If one thing is certain, it’s that change is afoot and with change comes opportunity. That’s why the new business process is so important to ad agencies throughout the region. SCREEN spoke with a sampling of shops – large and small – about their new business efforts, their approach to winning clients and their track records over the last 12 months.
You Win Some, You Lose Some: DiMeo & Co. (Chicago)
As a longtime veteran of the local ad industry, DiMeo & Co. founder Bernie DiMeo has seen two decades worth of changes, as well as ups and downs at his own agency. He says the last 12 months at DiMeo & Co. constitute “a typical year,” with both wins and losses, but also notes a significant expansion of the agency’s PR business, especially with existing clients.
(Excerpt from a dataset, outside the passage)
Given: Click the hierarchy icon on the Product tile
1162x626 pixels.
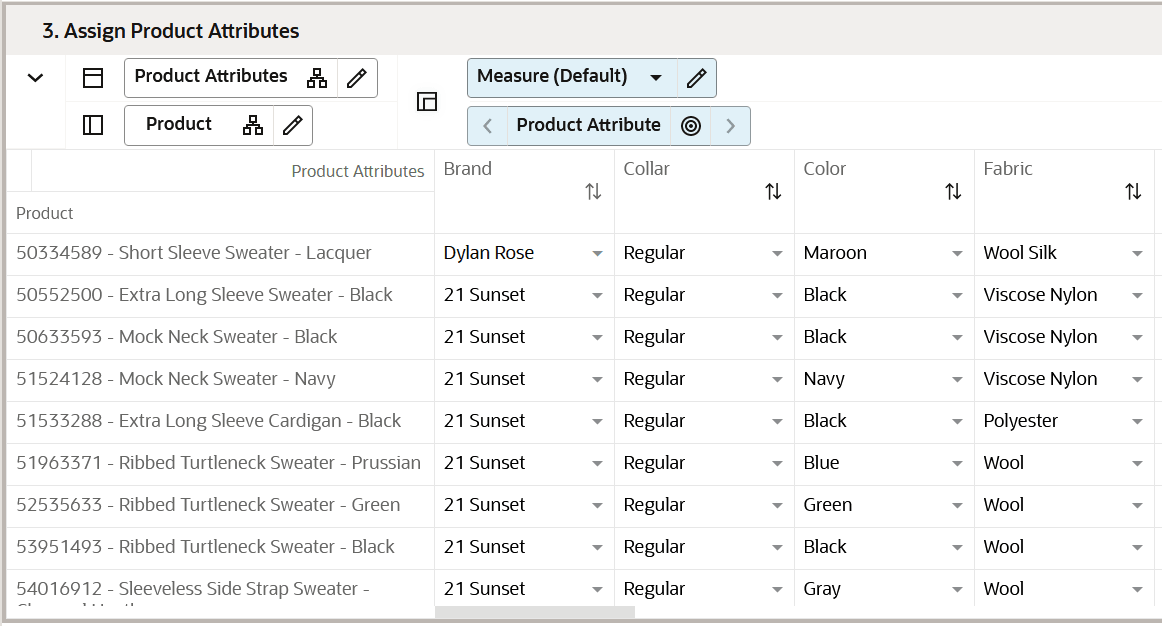Looking at the screenshot, I should (x=253, y=125).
And although DiMeo enjoys a longtime relationship with certain clients, notably the Chicago Bulls, he says the urge to put accounts into review is greater than ever. “I think there’s a lack of loyalty on the part of clients and agencies,” he says, attributing this to bottom line pressures and the high turnover rates of chief marketing officers. “They’re looking for a quick fix.”
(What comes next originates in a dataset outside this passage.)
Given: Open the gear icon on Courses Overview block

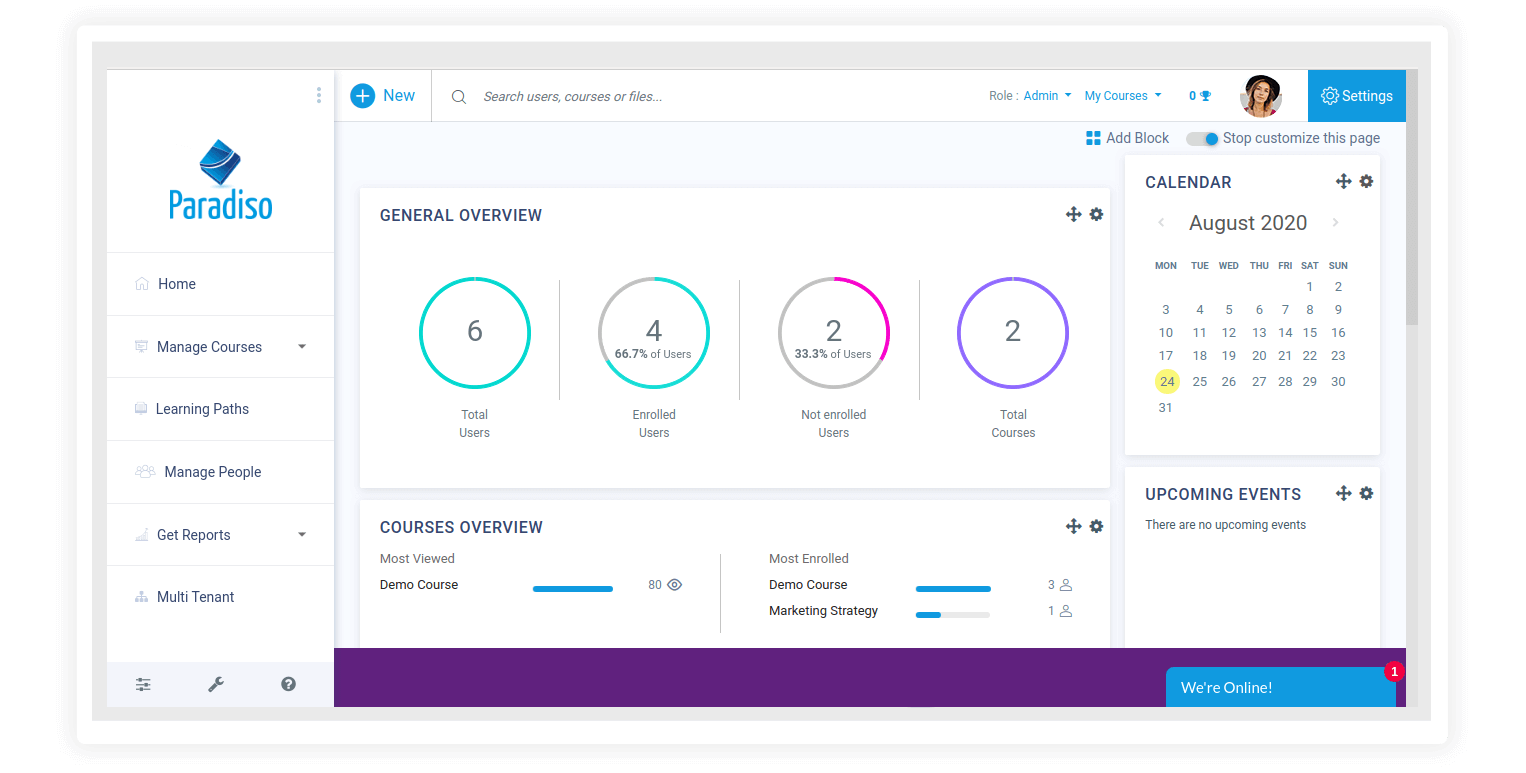Looking at the screenshot, I should tap(1096, 526).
DiMeo has countered this uncertainty by building a diverse client roster, including a current slate of food clients. “I never wanted to be known for one particular industry and that’s what I point out to prospects,” he says. “We know our business, you know your business and that’s what makes it a good fit.”
What also makes it a good fit is the personal relationship between client and agency. DiMeo says these relationships can help weather the inevitable peaks and valleys in a company’s business, like the transition from championships to losing seasons with the Bulls. “When I meet somebody I know right away whether I like them,” he says. “If you like each other, you can make it work.”
ACCOUNT WINS: Chicago Transit Authority, Ditka Records, Medieval Times, Steel Parts Manufacturing, Galaxy Home Remodeling, Gordon Tech High School.
ACCOUNT LOSSES: Medieval Times, Galaxy Home Remodeling.
Discriminating Tastes: Euro RSCG (Chicago)
Some ad agencies treat new business as a percentage game. The more clients you go after, the more clients you’re likely to sign up. But the Chicago office of global ad agency Euro RSCG takes a much more concentrated approach to new business, pitching only for clients that it genuinely wants on its roster.
“I think part of the reason why the new business game becomes difficult is you go after every pitch that moves,” says Zain Raj, chief marketing officer for Euro RSCG Chicago. “The smarter agencies are wanting to go after clients that are specific to their experiences.”
Even when an agency’s work doesn’t line up directly with a potential client, Raj says he can take aspects of the work and draw parallels to win new business. He says skills from one category are often transferable to “associative” or “distantly related” categories. For example, he says Euro’s Sprint client gives the agency experience with not only the telecom industry, but also with retail and technology.
Raj also disputes the notion that Chicago is not a destination for clients, noting that, “some of the most creative and accountable advertising is coming out of Chicago.” He says the market has been misunderstood, however, and called on the advertising community to communicate the many positives coming out of the city.
ACCOUNT WINS: Barilla, firedog, Circuit City, Sprint (added B2B business), Raceline, Valspar, Cabot, Citibank (additional 25 percent), Humane Society of the United States.
ACCOUNT LOSSES: BreatheRight (due to company acquisition), Graco (due to agency consolidation).